Jose Ricardo Botelho Executive Director and CEO | ALTA

In September 2022, Latin America and the Caribbean reached the same number of passengers carried in 2019 for the first time and even exceeded that mark by 1.2%, becoming the first region in the world to achieve this post-pandemic recovery milestone. North America reached 96% and Europe 86%, compared with September 2019. The recovery in Africa, the Middle East, and Southeast Asia was also below 2019 levels, with Southeast Asia seeing the slowest recovery at 75%.

In terms of RPK (revenue passenger per kilometer), the region continued to lead the recovery worldwide, despite not reaching 2019 levels, although it was very close to hitting it, with 97.4%. Not surprisingly, passengers have recovered faster than RPKs. This is because many travelers prefer domestic or short-haul flights to long-haul or transatlantic flights. North America and the Middle East follow with 92%. Southeast Asia was at 65% of its 2019 levels. Also, it is observed that almost all countries in the world are reducing passenger traffic to the US, except for the LAC region.

Over 300,000 additional passengers versus September 2019 were carried in Latin America and the Caribbean, setting a particularly decisive milestone, as it is the only region where air transport did not receive economic relief during the pandemic.

In 2020 and part of 2021, some countries did take measures, such as temporary tax reductions and postponement of payment dates for some fees, but there were no loans or public investments to support an essential service such as aviation. Millions of people were repatriated by air and vital supplies, including vaccines, were transported to meet the urgent needs resulting from the health emergency. The supply distribution chain remained active and all the essential cargo was carried for the population when other industries stopped working.

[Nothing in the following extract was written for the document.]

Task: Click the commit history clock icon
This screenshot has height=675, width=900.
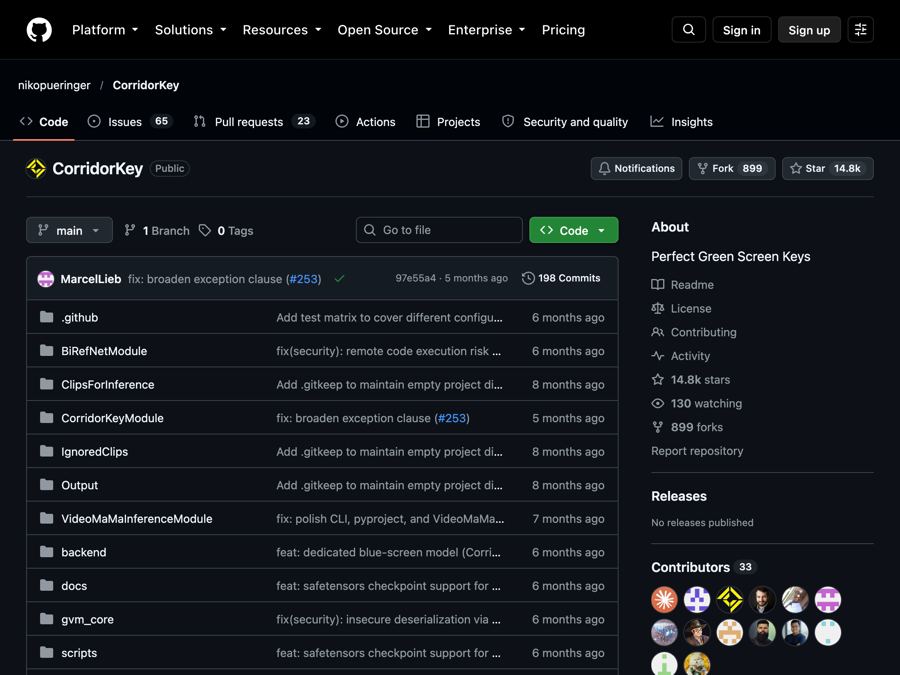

Aviation was there for the population. The operators managed with great effort to keep the service going and, now that people are traveling again, either for tourism or business, it is evident that air transport is a necessity in the region and not a luxury.

Therefore, ALTA constantly speaks of state agendas. That is, collaborative work strategies in the nations of the region that include the travel and tourism industry as an important economic sector, a fundamental contributor in creating jobs, income, and development for the population. It is a service that contributes to the social and economic dynamics of the countries and that, therefore, should have a collaborative work plan between the public and private sectors to generate efficiencies, optimize regulations and continue allowing access to more and more people to the safest and most efficient means of transport.

Making air transport part of a state agenda means it transcends governments and becomes a priority for public servers. Aviation activates an extensive value chain that, in addition to creating millions of direct jobs, also creates millions of indirect and induced jobs, from the driver who picks up the passenger at the airport to those related to hotels, meals, and attractions, among many others.

At the technical level, opportunities have been identified and discussed to improve the region’s competitiveness for air transport.